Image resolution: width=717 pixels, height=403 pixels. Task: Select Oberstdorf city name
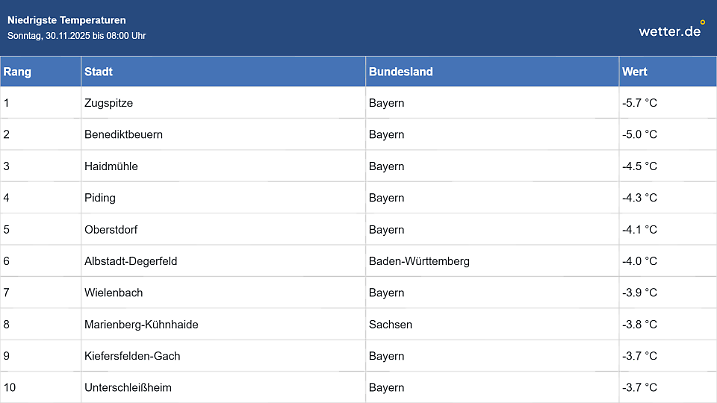[x=113, y=229]
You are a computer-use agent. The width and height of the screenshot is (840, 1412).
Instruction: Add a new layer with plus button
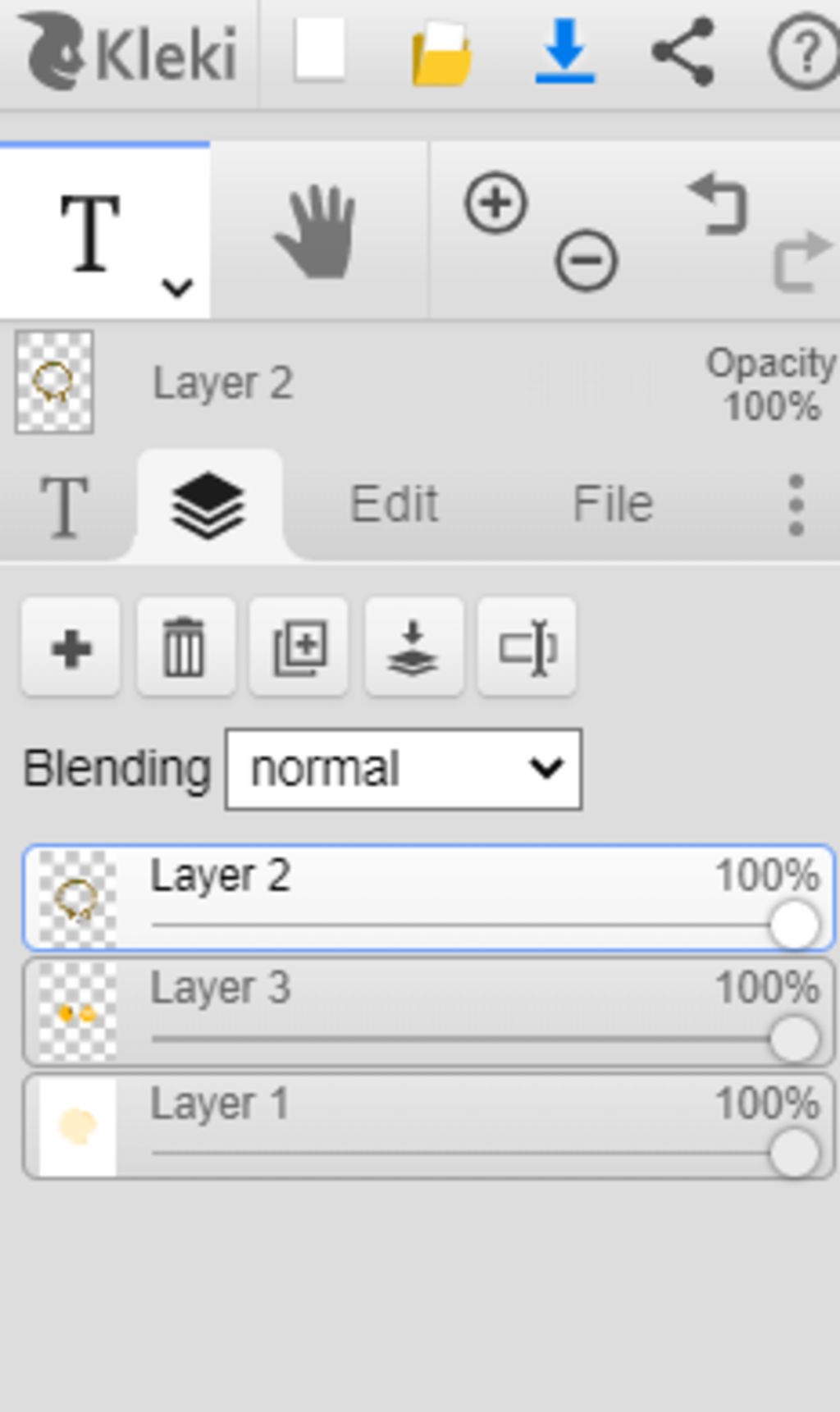tap(71, 648)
▬▬▬▬▬▬▬▬▬▬
== Work request ==
If a record holds a picture, leave the picture out and copy the rest exactly.

== Written answer ==
Image resolution: width=717 pixels, height=403 pixels. Task: Select Oberstdorf city name
[x=113, y=229]
You are a computer-use agent. The width and height of the screenshot is (840, 1412).
Instruction: Add a new layer with plus button
tap(71, 648)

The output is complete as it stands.